## WHAT YOU WILL DO
Lay out everything in the data below, from the line containing "Addresses (506, 2185)" down to the line containing "GPS 4 Africa5" (both included), as a Markdown table with the columns No. and Entry. Number each line and omit any blank lines.

## RAW DATA
--------

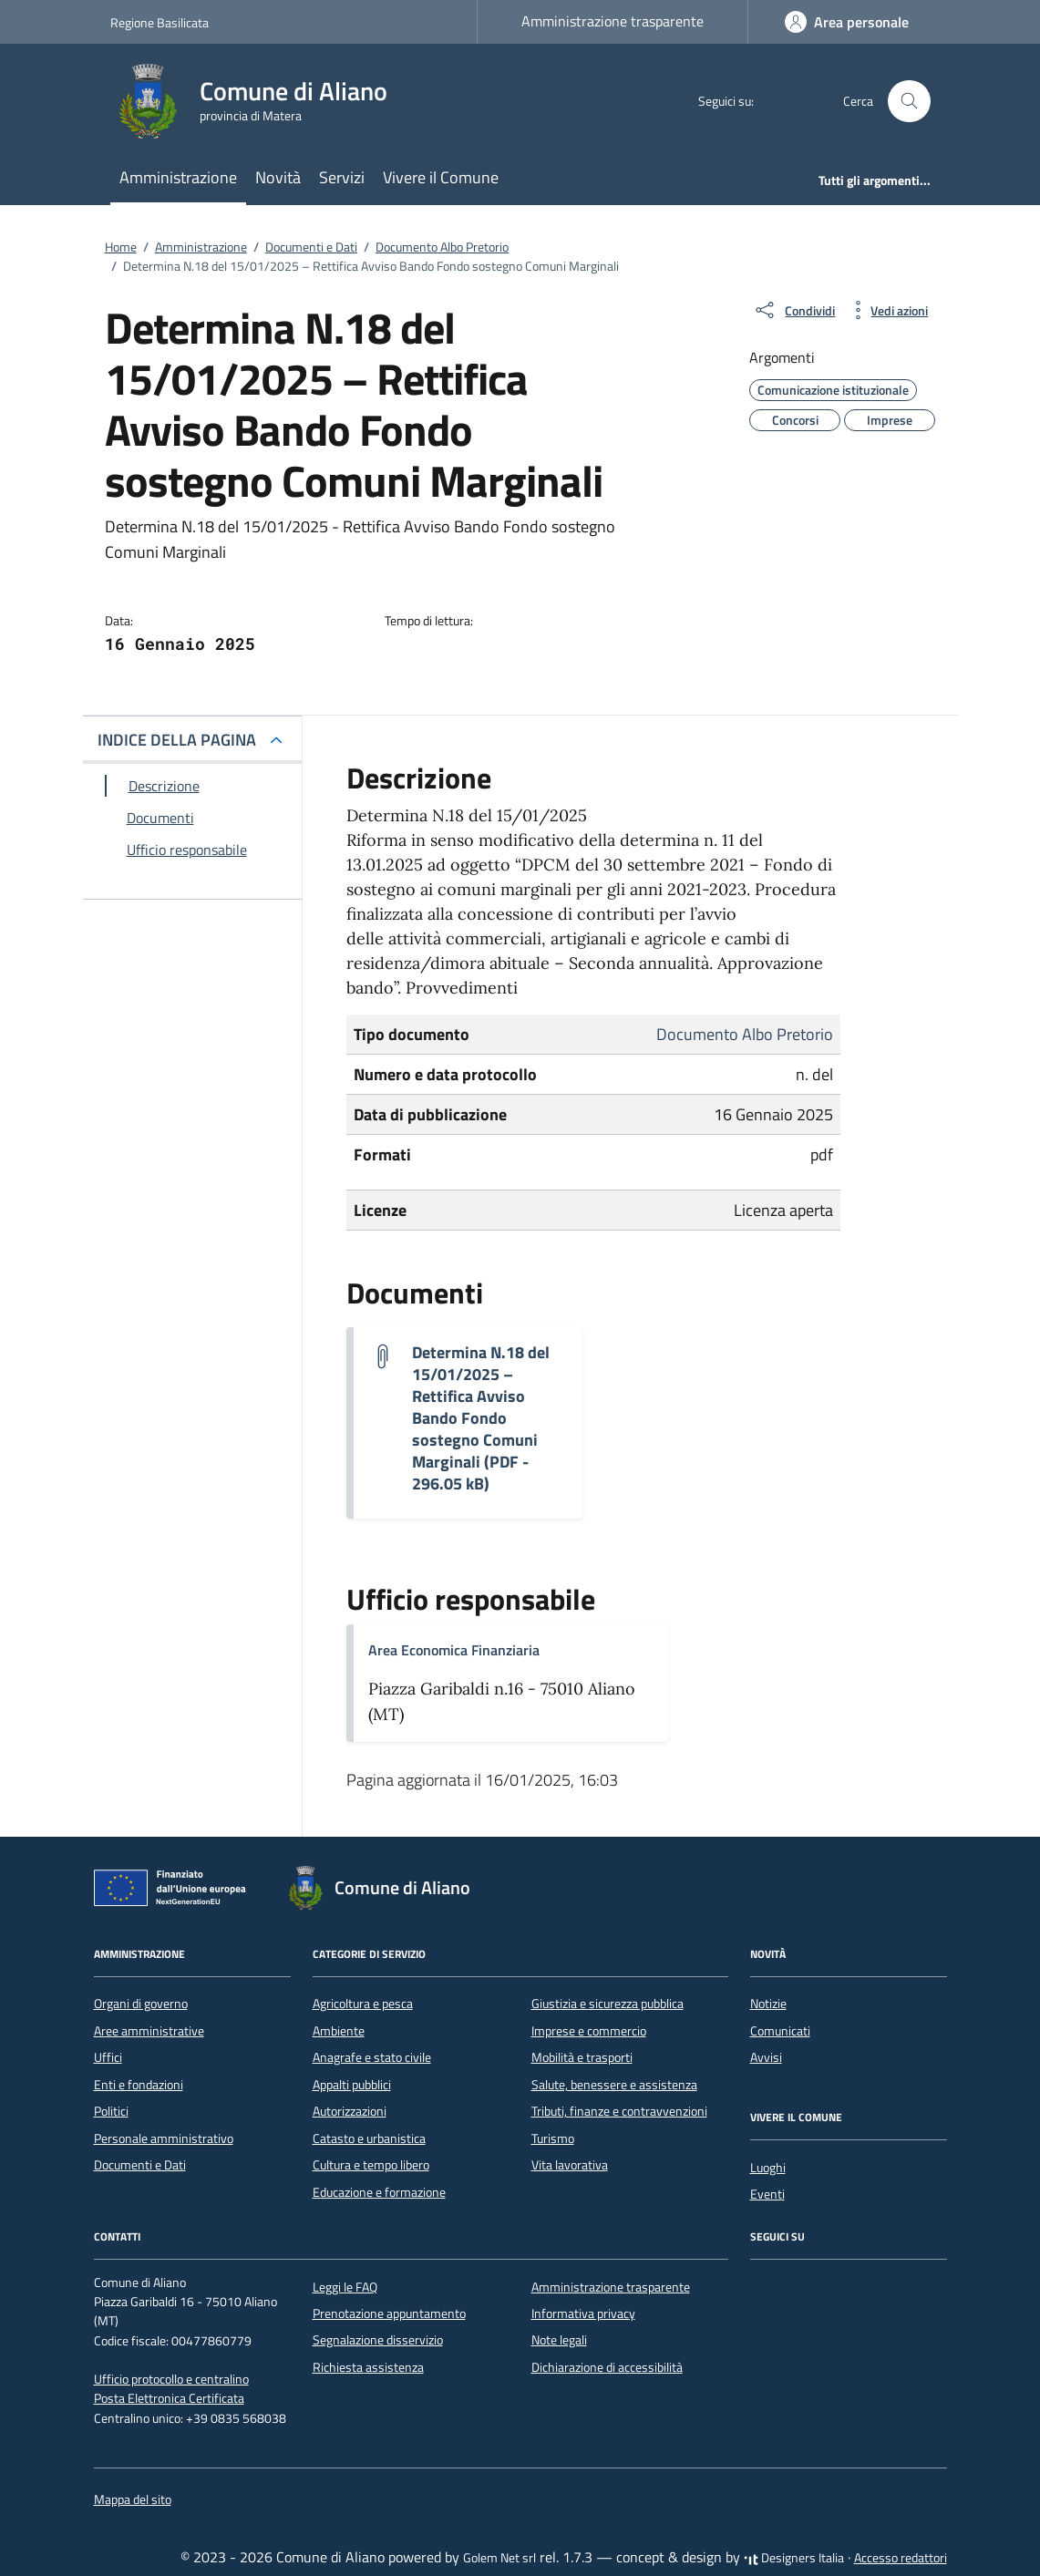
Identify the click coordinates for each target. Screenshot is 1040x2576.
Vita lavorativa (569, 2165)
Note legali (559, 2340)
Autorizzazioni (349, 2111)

--------

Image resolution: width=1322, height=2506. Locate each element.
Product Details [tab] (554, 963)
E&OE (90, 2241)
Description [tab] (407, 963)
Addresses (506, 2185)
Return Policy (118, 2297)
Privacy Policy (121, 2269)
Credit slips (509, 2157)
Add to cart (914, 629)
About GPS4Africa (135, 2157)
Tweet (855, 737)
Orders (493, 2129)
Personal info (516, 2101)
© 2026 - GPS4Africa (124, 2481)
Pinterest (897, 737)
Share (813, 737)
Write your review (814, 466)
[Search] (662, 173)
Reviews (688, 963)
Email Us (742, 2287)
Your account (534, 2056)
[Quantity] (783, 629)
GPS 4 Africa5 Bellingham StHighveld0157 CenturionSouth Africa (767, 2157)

--------

## RESPONSE
| No. | Entry |
|---|---|
| 1 | Addresses (506, 2185) |
| 2 | Return Policy (118, 2297) |
| 3 | Privacy Policy (121, 2269) |
| 4 | Credit slips (509, 2157) |
| 5 | Add to cart (914, 629) |
| 6 | About GPS4Africa (135, 2157) |
| 7 | Tweet (855, 737) |
| 8 | Orders (493, 2129) |
| 9 | Personal info (516, 2101) |
| 10 | © 2026 - GPS4Africa (124, 2481) |
| 11 | Pinterest (897, 737) |
| 12 | Share (813, 737) |
| 13 | Write your review (814, 466) |
| 14 | [Search] (662, 173) |
| 15 | Reviews (688, 963) |
| 16 | Email Us (742, 2287) |
| 17 | Your account (534, 2056) |
| 18 | [Quantity] (783, 629) |
| 19 | GPS 4 Africa5 Bellingham StHighveld0157 CenturionSouth Africa (767, 2157) |